----- Records to process
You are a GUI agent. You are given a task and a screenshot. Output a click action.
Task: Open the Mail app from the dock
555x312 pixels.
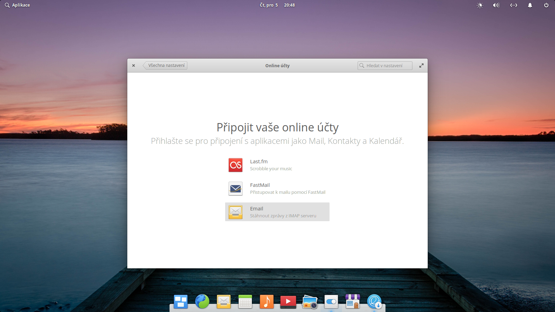(x=224, y=302)
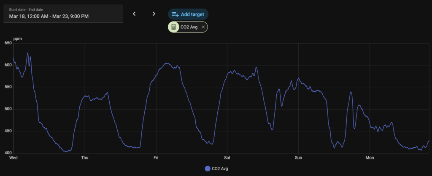Click the list-plus icon in Add target
432x176 pixels.
point(176,14)
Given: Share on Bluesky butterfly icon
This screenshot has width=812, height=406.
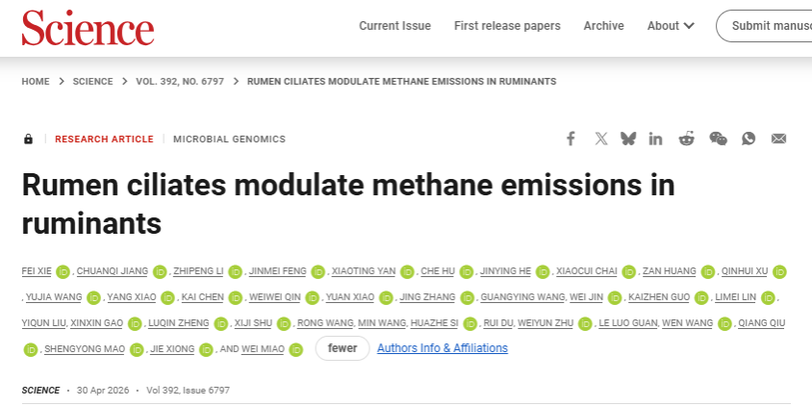Looking at the screenshot, I should pos(628,139).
----------
### Work to do
Reproduce the listing above word for word, leaving out the pictures.

### The response
You are a GUI agent. You are given a task and a screenshot. Output a click action.
Task: Open the Mail app from the dock
555x312 pixels.
(x=224, y=302)
Click the list-plus icon in Add target
432x176 pixels.
point(176,14)
Given: Share on Bluesky butterfly icon
This screenshot has width=812, height=406.
Looking at the screenshot, I should pos(628,139).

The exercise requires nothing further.